=== Exercise inputs ===

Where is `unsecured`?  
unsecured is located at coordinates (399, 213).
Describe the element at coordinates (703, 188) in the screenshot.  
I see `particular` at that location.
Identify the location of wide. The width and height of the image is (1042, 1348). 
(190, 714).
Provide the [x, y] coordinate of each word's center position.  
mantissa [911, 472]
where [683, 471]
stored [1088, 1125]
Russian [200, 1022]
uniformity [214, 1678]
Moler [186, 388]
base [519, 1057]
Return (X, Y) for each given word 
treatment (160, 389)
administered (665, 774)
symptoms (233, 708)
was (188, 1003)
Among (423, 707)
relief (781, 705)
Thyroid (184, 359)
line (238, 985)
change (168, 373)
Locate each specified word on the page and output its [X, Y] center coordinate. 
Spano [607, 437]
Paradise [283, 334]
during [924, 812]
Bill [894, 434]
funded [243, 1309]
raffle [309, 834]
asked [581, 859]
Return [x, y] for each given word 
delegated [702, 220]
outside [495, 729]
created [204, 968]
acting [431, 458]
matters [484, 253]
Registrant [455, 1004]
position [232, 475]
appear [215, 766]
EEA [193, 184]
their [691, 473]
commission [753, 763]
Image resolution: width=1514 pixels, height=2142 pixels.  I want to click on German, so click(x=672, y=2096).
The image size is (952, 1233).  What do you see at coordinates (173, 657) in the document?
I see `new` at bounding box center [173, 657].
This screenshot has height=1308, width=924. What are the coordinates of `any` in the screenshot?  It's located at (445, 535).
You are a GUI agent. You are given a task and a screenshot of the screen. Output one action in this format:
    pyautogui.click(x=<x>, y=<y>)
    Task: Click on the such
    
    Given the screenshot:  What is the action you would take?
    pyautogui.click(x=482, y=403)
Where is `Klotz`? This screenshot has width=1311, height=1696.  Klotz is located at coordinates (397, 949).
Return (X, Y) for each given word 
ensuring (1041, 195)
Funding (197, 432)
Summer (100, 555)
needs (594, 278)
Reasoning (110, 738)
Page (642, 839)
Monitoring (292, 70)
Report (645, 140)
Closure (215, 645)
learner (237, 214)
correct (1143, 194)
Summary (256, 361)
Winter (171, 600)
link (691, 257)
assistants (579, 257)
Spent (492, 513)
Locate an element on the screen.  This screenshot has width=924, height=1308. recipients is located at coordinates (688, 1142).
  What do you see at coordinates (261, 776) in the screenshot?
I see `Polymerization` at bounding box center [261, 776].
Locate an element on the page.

===

# [What the task asks]
Please recast every one of the entries above as a numbered list, leaving out any blank lines.

# [Task answer]
1. Where is `unsecured`?  
2. unsecured is located at coordinates (399, 213).
3. Describe the element at coordinates (703, 188) in the screenshot.  
4. I see `particular` at that location.
5. Identify the location of wide. The width and height of the image is (1042, 1348). 
6. (190, 714).
7. Provide the [x, y] coordinate of each word's center position.  
8. mantissa [911, 472]
9. where [683, 471]
10. stored [1088, 1125]
11. Russian [200, 1022]
12. uniformity [214, 1678]
13. Moler [186, 388]
14. base [519, 1057]
15. Return (X, Y) for each given word 
16. treatment (160, 389)
17. administered (665, 774)
18. symptoms (233, 708)
19. was (188, 1003)
20. Among (423, 707)
21. relief (781, 705)
22. Thyroid (184, 359)
23. line (238, 985)
24. change (168, 373)
25. Locate each specified word on the page and output its [X, Y] center coordinate. 
26. Spano [607, 437]
27. Paradise [283, 334]
28. during [924, 812]
29. Bill [894, 434]
30. funded [243, 1309]
31. raffle [309, 834]
32. asked [581, 859]
33. Return [x, y] for each given word 
34. delegated [702, 220]
35. outside [495, 729]
36. created [204, 968]
37. acting [431, 458]
38. matters [484, 253]
39. Registrant [455, 1004]
40. position [232, 475]
41. appear [215, 766]
42. EEA [193, 184]
43. their [691, 473]
44. commission [753, 763]
45. Image resolution: width=1514 pixels, height=2142 pixels.  I want to click on German, so click(x=672, y=2096).
46. The image size is (952, 1233).  What do you see at coordinates (173, 657) in the document?
47. I see `new` at bounding box center [173, 657].
48. This screenshot has height=1308, width=924. What are the coordinates of `any` in the screenshot?  It's located at (445, 535).
49. You are a GUI agent. You are given a task and a screenshot of the screen. Output one action in this format:
50.     pyautogui.click(x=<x>, y=<y>)
51.     Task: Click on the such
52.     Given the screenshot:  What is the action you would take?
53.     pyautogui.click(x=482, y=403)
54. Where is `Klotz`? This screenshot has width=1311, height=1696.  Klotz is located at coordinates (397, 949).
55. Return (X, Y) for each given word 
56. ensuring (1041, 195)
57. Funding (197, 432)
58. Summer (100, 555)
59. needs (594, 278)
60. Reasoning (110, 738)
61. Page (642, 839)
62. Monitoring (292, 70)
63. Report (645, 140)
64. Closure (215, 645)
65. learner (237, 214)
66. correct (1143, 194)
67. Summary (256, 361)
68. Winter (171, 600)
69. link (691, 257)
70. assistants (579, 257)
71. Spent (492, 513)
72. Locate an element on the screen.  This screenshot has width=924, height=1308. recipients is located at coordinates (688, 1142).
73.   What do you see at coordinates (261, 776) in the screenshot?
74. I see `Polymerization` at bounding box center [261, 776].
75. Locate an element on the page.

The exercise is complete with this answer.